• [What you have to do]:
Where does the word "computer" occur in the data below? Copy each line that holds it.

• [Material provided]:
Content starts

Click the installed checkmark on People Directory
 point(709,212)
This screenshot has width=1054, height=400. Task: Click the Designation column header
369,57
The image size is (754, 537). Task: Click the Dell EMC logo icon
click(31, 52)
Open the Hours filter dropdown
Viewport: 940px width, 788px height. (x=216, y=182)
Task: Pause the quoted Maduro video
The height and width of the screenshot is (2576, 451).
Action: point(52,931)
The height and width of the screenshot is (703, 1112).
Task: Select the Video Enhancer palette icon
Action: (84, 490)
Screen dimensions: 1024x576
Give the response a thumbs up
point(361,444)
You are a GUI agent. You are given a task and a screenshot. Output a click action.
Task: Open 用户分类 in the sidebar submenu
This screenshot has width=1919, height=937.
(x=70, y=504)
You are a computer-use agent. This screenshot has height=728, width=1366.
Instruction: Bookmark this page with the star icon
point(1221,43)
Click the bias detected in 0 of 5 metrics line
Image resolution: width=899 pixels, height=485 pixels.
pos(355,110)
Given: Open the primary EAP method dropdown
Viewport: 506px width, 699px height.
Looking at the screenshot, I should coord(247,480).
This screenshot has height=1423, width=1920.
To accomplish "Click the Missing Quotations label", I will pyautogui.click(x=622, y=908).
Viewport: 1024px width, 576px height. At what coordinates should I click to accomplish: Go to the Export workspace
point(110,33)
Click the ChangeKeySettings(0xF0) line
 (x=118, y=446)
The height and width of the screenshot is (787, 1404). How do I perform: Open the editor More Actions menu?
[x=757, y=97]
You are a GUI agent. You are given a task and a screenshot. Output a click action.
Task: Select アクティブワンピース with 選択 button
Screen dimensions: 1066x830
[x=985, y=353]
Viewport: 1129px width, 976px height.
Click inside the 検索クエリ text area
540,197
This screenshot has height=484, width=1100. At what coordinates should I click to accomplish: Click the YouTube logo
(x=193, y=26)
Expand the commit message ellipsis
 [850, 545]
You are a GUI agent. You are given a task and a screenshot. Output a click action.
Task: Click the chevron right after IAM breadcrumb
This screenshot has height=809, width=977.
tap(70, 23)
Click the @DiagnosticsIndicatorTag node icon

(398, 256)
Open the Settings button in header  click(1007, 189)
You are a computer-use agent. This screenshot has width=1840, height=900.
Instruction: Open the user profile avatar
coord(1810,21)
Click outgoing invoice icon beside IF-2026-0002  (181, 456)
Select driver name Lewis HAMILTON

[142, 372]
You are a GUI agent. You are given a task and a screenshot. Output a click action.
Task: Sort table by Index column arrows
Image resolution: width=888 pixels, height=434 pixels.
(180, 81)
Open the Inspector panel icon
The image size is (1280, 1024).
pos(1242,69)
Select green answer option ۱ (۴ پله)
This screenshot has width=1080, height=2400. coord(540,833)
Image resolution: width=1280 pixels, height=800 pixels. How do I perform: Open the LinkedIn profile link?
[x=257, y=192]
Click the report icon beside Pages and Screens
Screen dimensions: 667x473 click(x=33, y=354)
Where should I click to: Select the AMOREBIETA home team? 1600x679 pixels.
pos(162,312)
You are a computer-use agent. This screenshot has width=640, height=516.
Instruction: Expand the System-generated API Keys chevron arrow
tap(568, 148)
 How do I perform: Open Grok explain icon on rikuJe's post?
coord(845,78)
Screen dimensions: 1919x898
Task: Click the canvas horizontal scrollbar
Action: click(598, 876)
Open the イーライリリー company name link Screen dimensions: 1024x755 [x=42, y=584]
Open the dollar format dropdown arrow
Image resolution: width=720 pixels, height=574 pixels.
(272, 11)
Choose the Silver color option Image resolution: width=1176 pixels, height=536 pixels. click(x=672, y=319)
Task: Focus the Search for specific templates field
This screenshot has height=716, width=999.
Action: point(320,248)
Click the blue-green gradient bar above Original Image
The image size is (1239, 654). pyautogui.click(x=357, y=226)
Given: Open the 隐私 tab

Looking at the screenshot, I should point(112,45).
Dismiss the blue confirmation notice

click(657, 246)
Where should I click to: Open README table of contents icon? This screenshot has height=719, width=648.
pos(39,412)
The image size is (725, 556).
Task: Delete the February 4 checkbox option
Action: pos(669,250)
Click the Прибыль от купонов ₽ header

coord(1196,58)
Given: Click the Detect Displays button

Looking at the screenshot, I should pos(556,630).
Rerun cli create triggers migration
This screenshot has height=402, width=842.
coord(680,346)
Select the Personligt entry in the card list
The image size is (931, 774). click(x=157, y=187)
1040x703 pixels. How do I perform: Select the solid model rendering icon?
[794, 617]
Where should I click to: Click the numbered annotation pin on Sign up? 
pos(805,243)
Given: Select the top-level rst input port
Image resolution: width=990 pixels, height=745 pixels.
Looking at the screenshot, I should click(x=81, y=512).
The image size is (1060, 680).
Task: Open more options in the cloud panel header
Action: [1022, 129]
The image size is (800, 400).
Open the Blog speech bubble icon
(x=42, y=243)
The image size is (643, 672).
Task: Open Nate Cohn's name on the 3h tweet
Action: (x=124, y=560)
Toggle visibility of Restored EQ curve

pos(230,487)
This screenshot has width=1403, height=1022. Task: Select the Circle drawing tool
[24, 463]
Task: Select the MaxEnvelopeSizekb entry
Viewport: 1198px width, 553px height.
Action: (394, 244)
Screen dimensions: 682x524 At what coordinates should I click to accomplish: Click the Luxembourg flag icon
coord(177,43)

Content ends

• [Solution for this task]:
You are a computer-use agent. This screenshot has height=728, width=1366.
You are a computer-use agent. This screenshot has width=1840, height=900.
You are a computer-use agent. This screenshot has width=640, height=516.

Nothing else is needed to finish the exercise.